- _What the task asks_
Read through the entries below and return each line with the word "computer".

[Stored records]
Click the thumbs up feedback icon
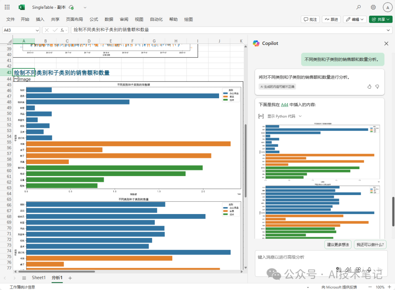 click(x=369, y=87)
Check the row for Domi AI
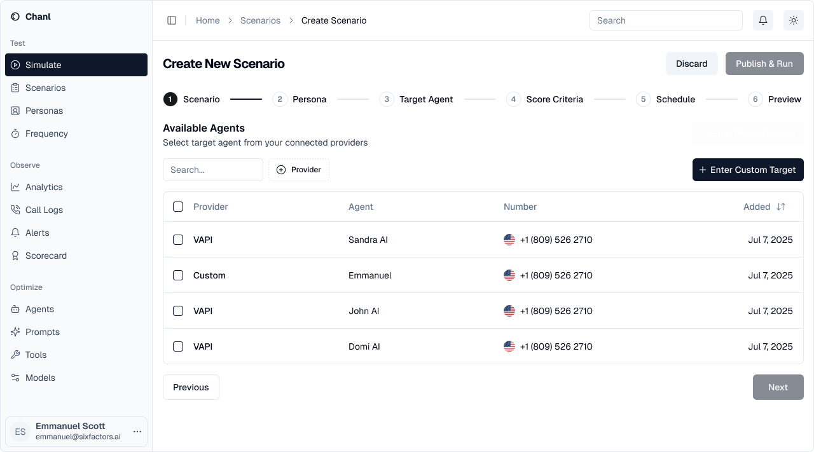Image resolution: width=814 pixels, height=452 pixels. [x=178, y=346]
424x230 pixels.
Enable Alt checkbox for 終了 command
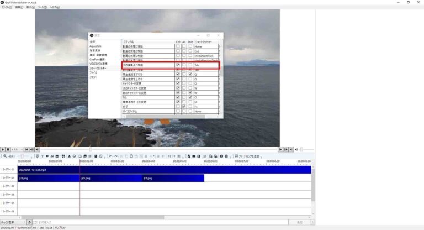tap(184, 106)
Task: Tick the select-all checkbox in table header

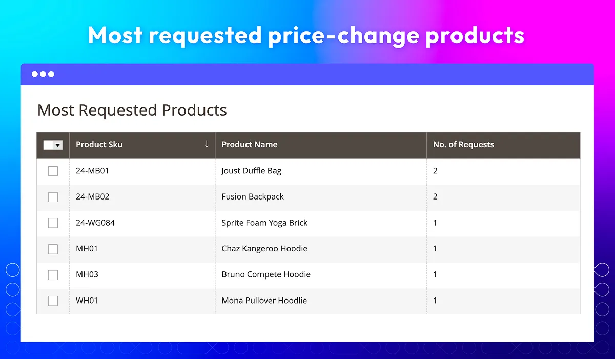Action: coord(48,145)
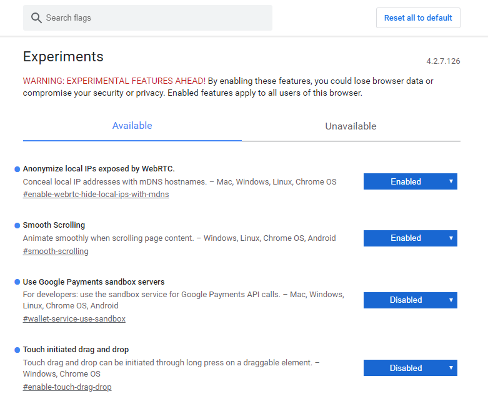Expand Google Payments sandbox Disabled dropdown
The height and width of the screenshot is (396, 488).
coord(410,300)
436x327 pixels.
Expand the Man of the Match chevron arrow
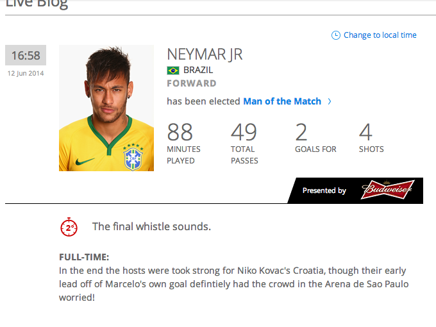click(330, 101)
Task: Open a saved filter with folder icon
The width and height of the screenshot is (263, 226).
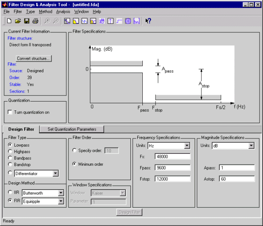Action: pyautogui.click(x=17, y=20)
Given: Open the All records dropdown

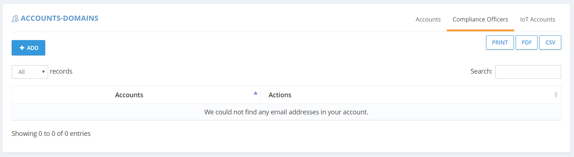Looking at the screenshot, I should click(30, 72).
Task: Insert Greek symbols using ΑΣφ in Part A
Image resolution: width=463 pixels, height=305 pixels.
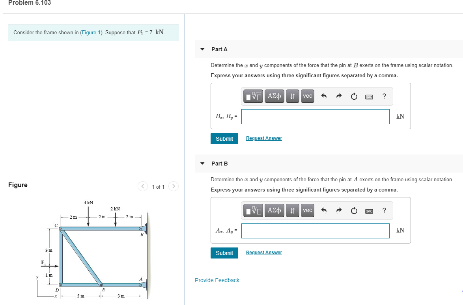Action: pos(274,96)
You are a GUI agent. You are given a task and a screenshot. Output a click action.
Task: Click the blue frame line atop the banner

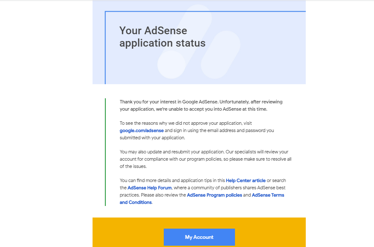click(205, 11)
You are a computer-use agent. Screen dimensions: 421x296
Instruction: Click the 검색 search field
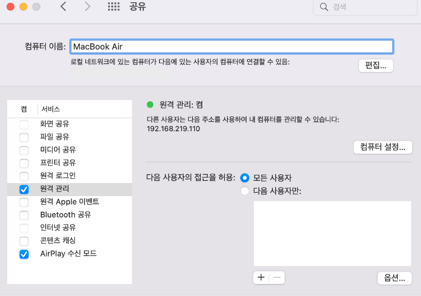click(365, 7)
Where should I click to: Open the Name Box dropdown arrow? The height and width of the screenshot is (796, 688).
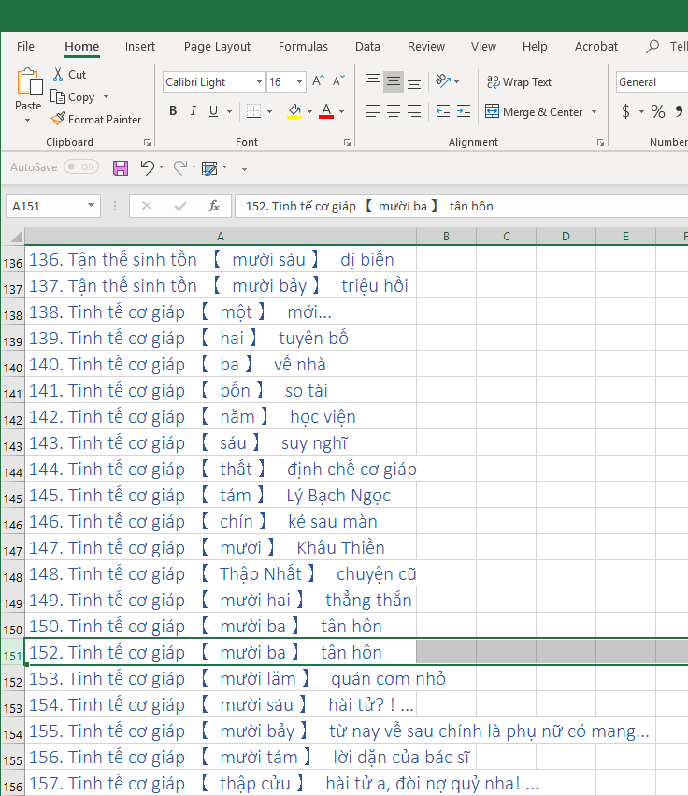click(x=92, y=206)
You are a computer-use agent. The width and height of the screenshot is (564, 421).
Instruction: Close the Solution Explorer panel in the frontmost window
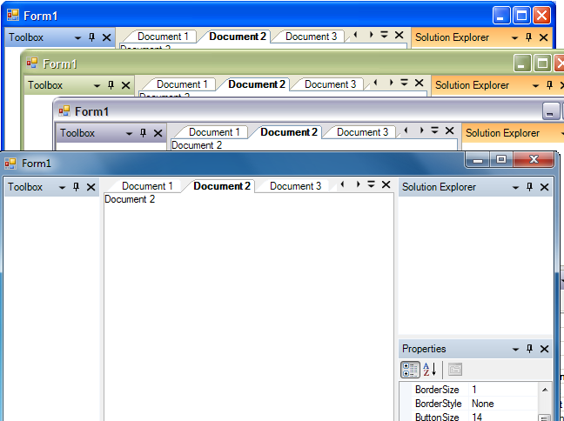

- _Task output_
You are a computer-use agent. Screen dimensions: 421x296
You are a computer-use agent. The width and height of the screenshot is (564, 421).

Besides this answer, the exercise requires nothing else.